Plagioclase feldspars are also framework silicates wherein mineral definitions are based on the relative proportions of Na and Ca; the most sodic mineral is albite and the most calcic Anorthite. They form what is known as a solid solution series, which refers to the compositional continuum from Na-dominated to Ca-dominate types. Thus, the assignment of names like albite or labradorite is more or less a matter of mineralogical convenience, but a convenience that lends itself to classification of igneous rocks.
The more sodic (Na) plagioclases tend to occur in felsic volcanic and plutonic rocks like rhyolites and granites, the more calcic in basic and ultrabasic rocks such as gabbros andbasalts. Mineral identification with each feldspar group is complicated. Identification usually requires detailed optical microscopy, X-ray diffraction and/or chemical analyses. From a sedimentological point of view, we tend to lump detrital feldspars into either of the two main groups.

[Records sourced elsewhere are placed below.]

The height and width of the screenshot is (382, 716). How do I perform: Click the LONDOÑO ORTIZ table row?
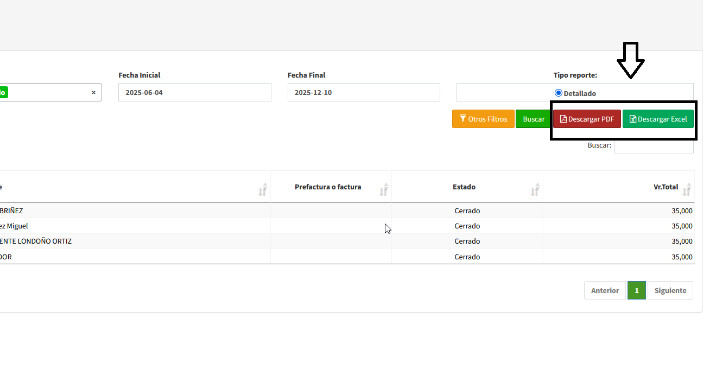coord(36,241)
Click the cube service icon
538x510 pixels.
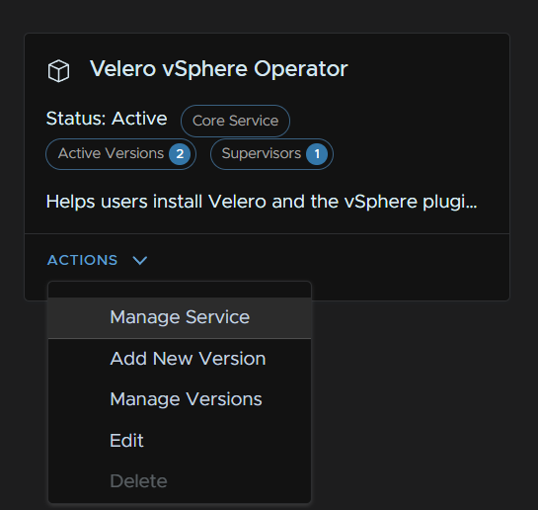tap(58, 71)
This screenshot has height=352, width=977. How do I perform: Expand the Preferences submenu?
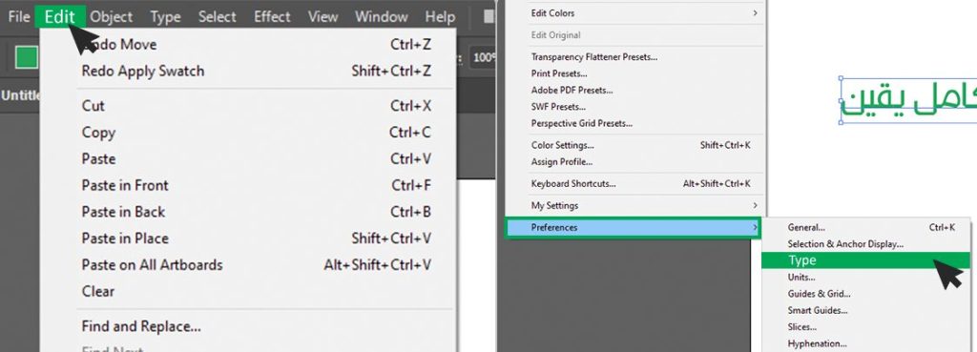634,227
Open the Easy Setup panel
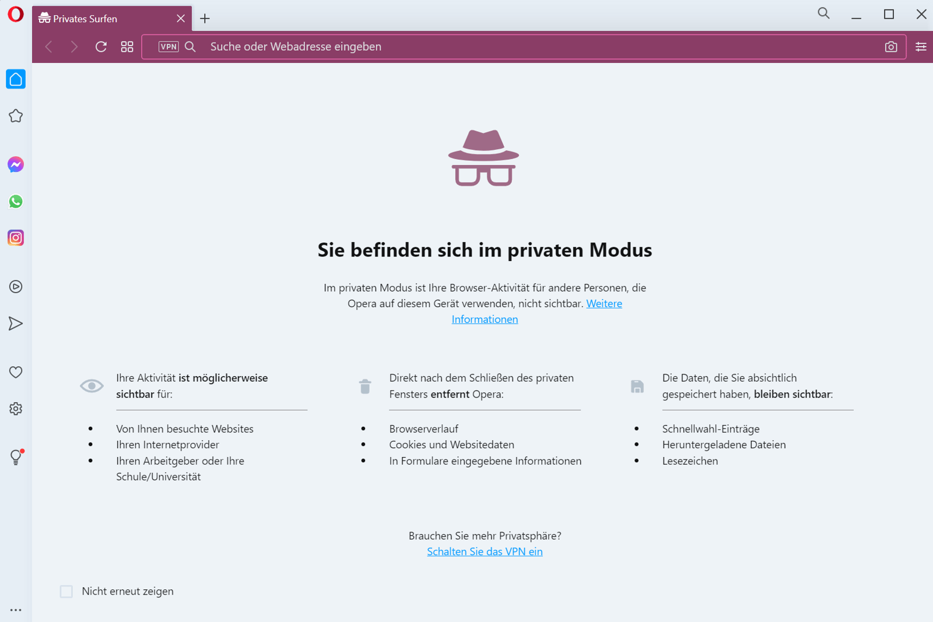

The main criteria used to distinguish K feldspar from plagioclases in thin sections are the different twin laws. Plagioclase is always twinned, most commonly as:
- Albite twins that display as multiple, parallel lamellae that traverse the entire crystal section. The width of twin segments decreases and the number of lamellae increases in more calcic plagioclases.

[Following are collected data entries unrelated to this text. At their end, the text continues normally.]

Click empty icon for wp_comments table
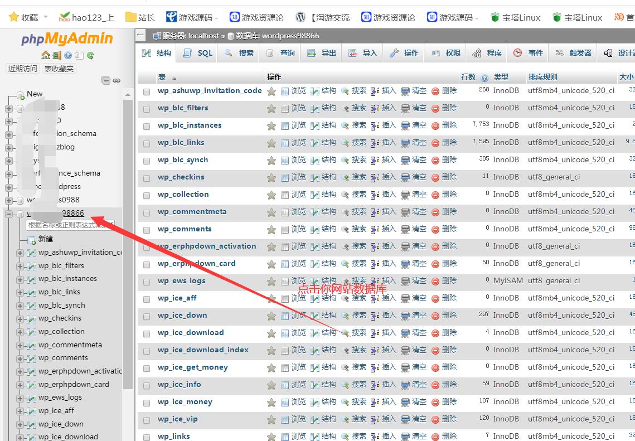Image resolution: width=635 pixels, height=441 pixels. (x=405, y=229)
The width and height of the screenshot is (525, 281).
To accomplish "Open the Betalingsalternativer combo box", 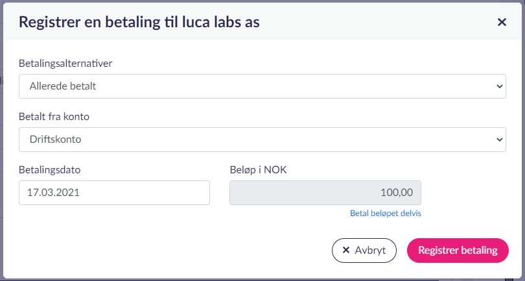I will pyautogui.click(x=262, y=86).
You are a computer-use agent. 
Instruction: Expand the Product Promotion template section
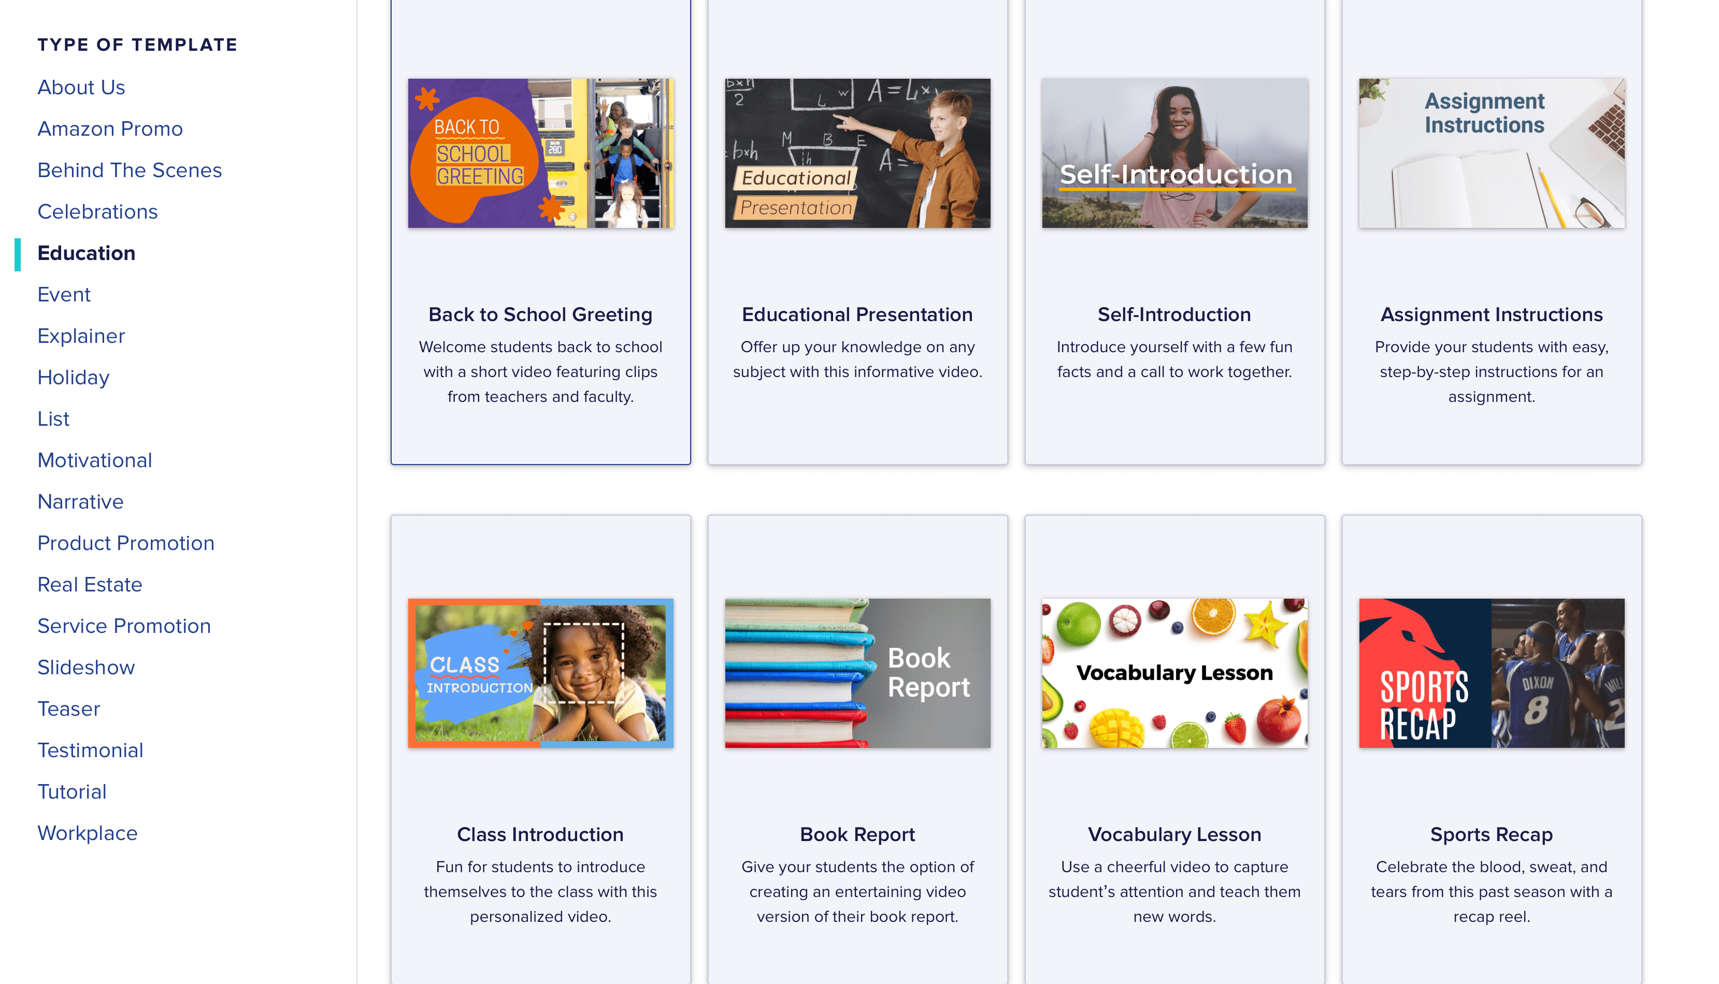pyautogui.click(x=126, y=543)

- Pericline twins are similar to albite twins but are oriented at different angles, commonly at 90o to albite twins, and
- Carlsbad twins are a kind of penetration twin with a plane that separates two crystal segments. This variety of twin can also occur in K feldspars.
Combinations of these twins are common, as shown in the examples here. Other twin laws in plagioclase do exist, but these three are the most practical for identification of detrital feldspars.
In practice, identification of K feldspars relies on two main criteria: the presence of
- Perthites which are a mix of two different exsolution feldspar phases, commonly albite and orthoclase. Exsolution occurs during crystallization from the melt, and
- Cross-hatch twins (also called gridiron or tartan twins. Gridiron twinning belongs exclusively to microcline. Here is a Youtube clip of microcline under crossed nicols.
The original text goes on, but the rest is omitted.